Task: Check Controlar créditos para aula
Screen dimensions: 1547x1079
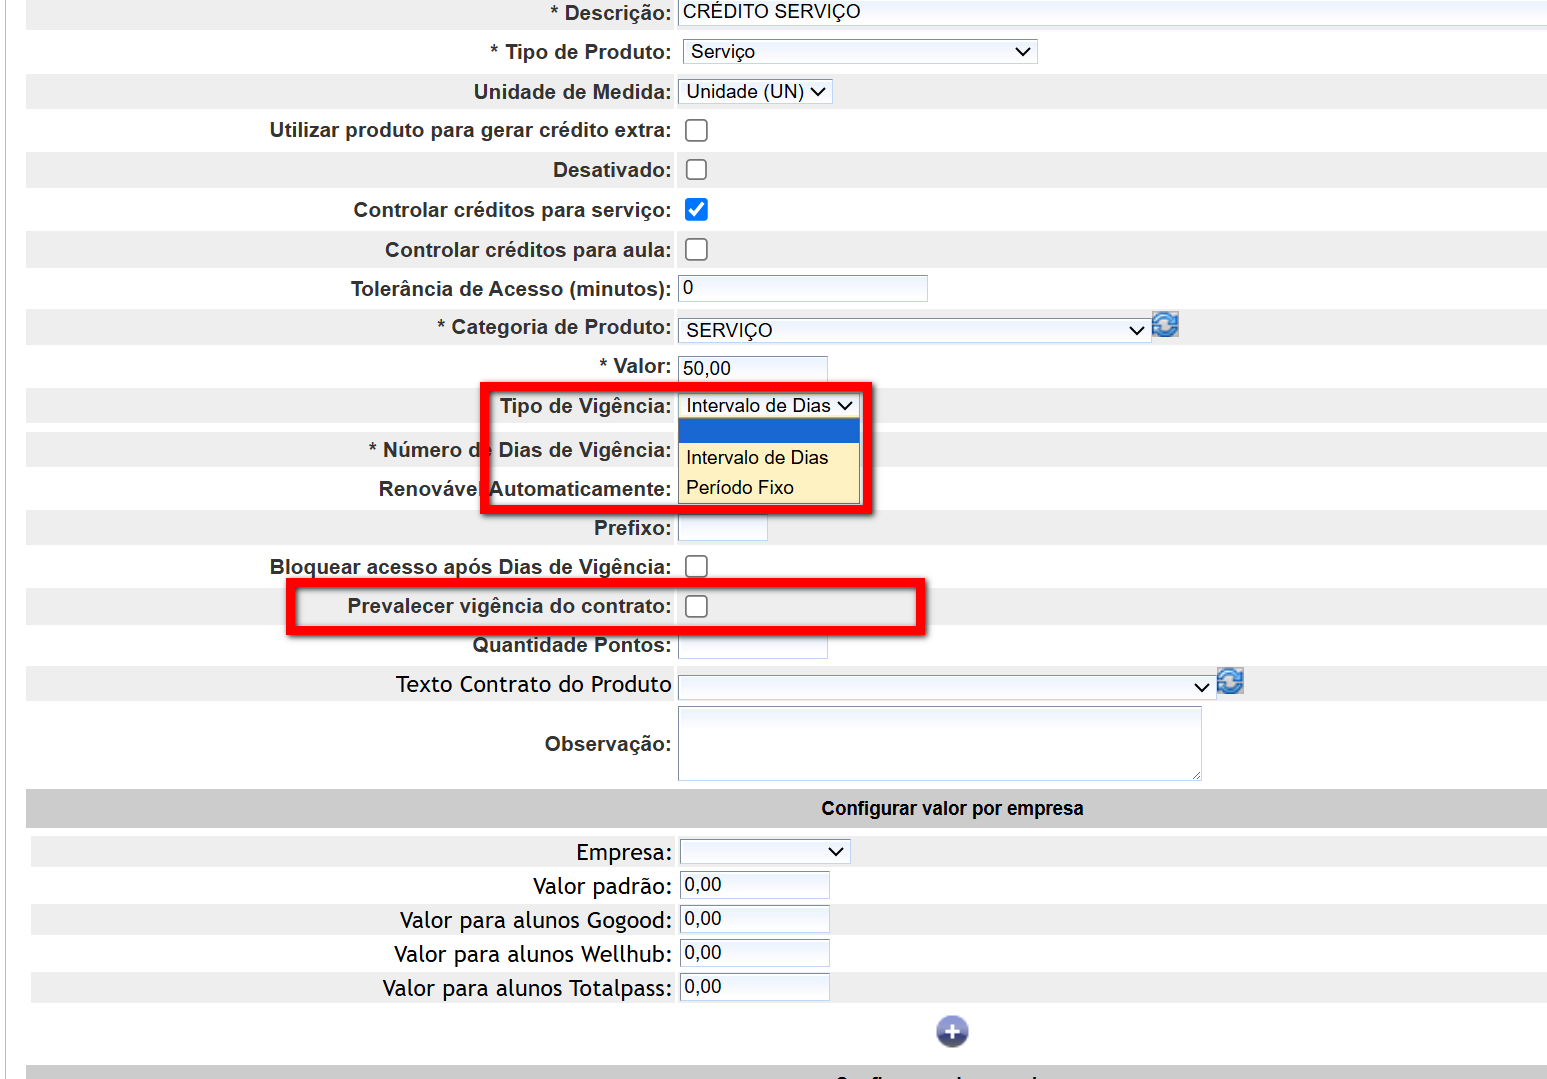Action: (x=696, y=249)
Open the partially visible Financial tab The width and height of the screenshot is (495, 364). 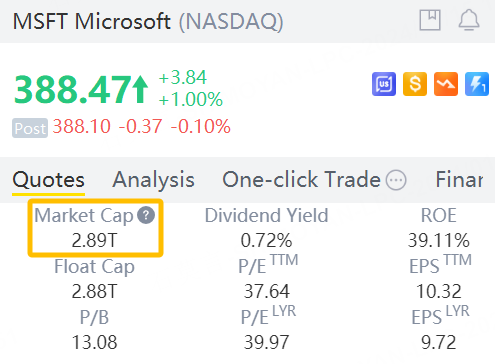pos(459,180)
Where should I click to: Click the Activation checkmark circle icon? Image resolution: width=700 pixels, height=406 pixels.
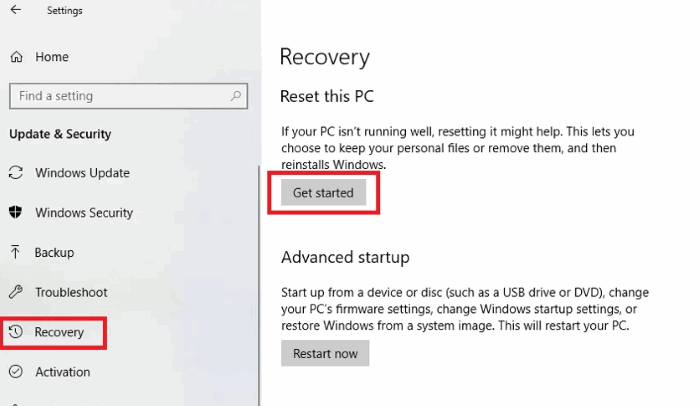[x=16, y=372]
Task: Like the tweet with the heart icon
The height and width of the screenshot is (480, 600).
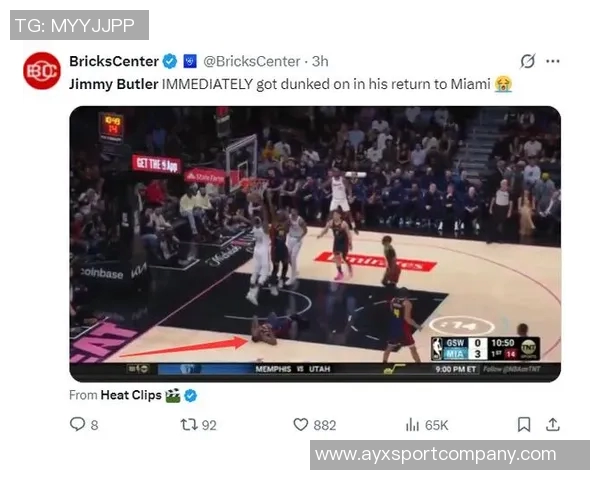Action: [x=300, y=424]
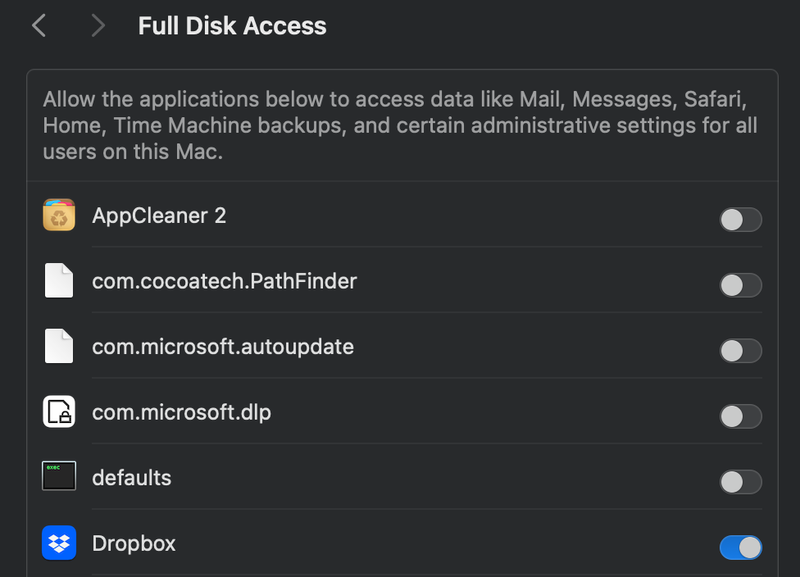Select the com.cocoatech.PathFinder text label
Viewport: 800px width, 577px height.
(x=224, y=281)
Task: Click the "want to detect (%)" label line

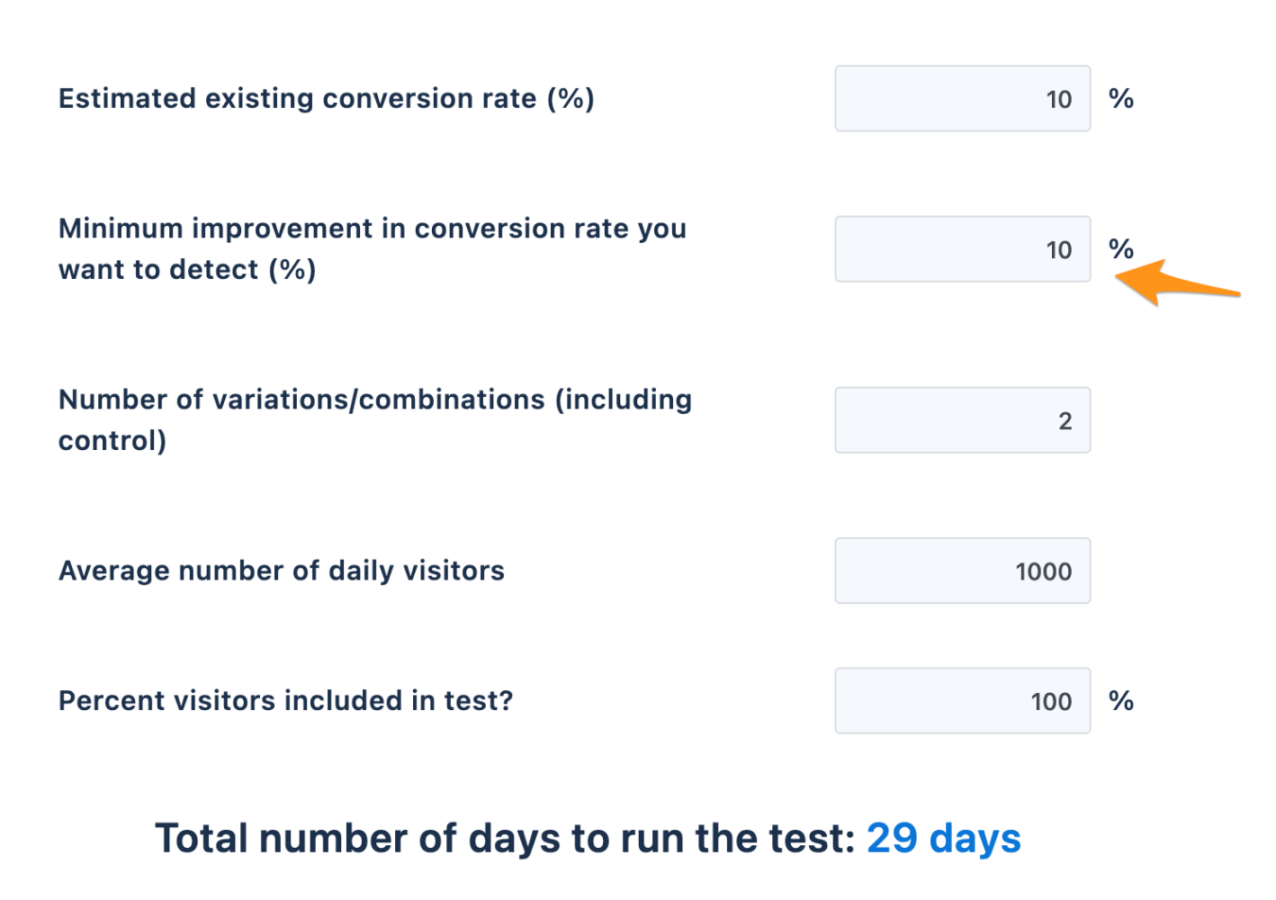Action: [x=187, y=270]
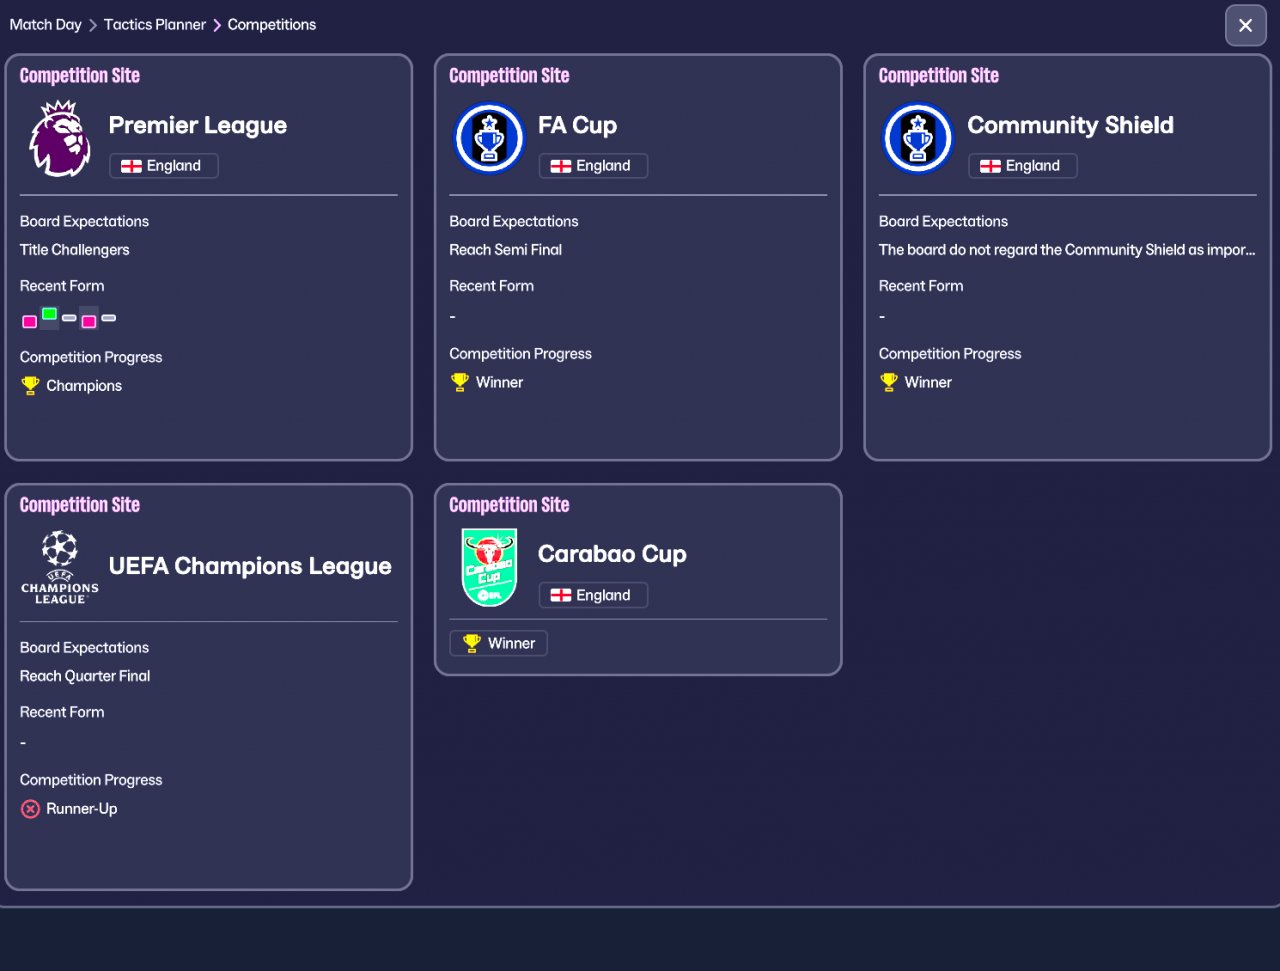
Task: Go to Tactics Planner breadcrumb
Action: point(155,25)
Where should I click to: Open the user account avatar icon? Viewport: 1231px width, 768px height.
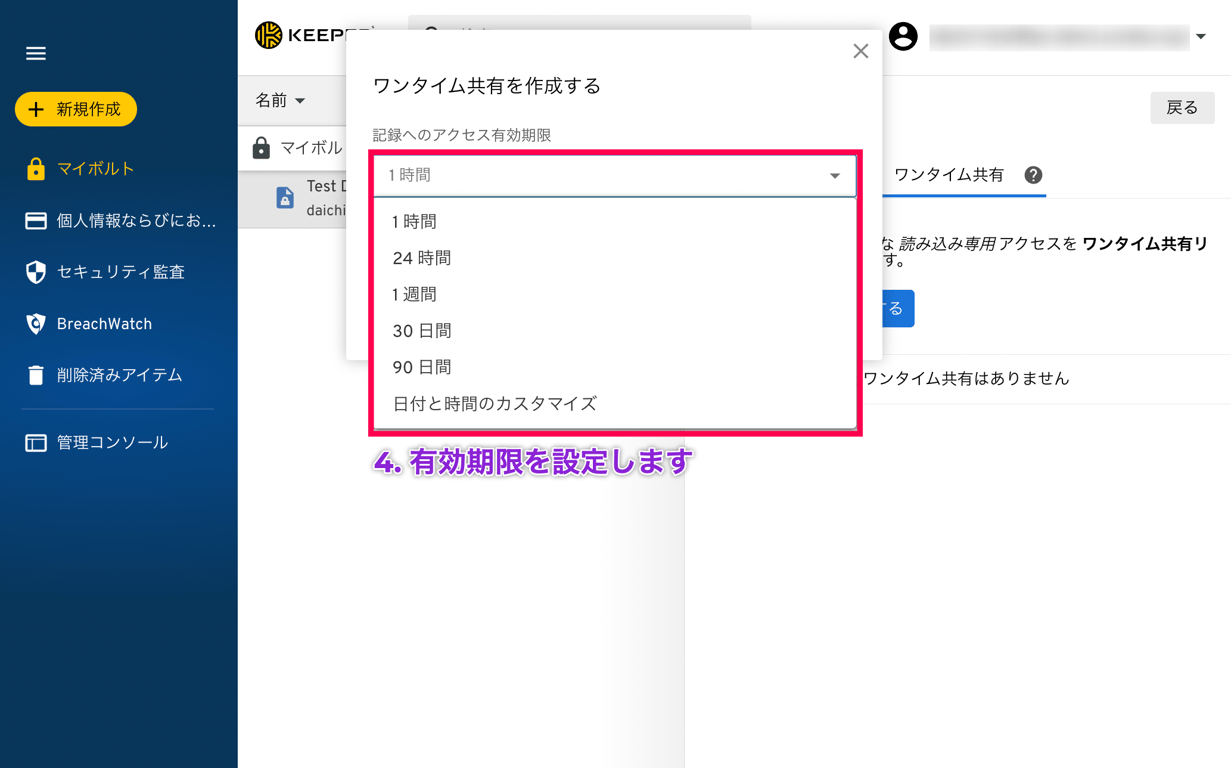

□ □ □

# Your goal:
Within the entries above, the lines from the one with "The height and" through the final line are to be printed exactly, with the pictures removed.

# Problem solution:
The height and width of the screenshot is (480, 600).
Action: [x=300, y=424]
Select the com.cocoatech.PathFinder text label
Viewport: 800px width, 577px height.
(x=224, y=281)
Task: Click the "want to detect (%)" label line

Action: [x=187, y=270]
Task: Go to Tactics Planner breadcrumb
Action: point(155,25)
Where should I click to: Open the user account avatar icon? Viewport: 1231px width, 768px height.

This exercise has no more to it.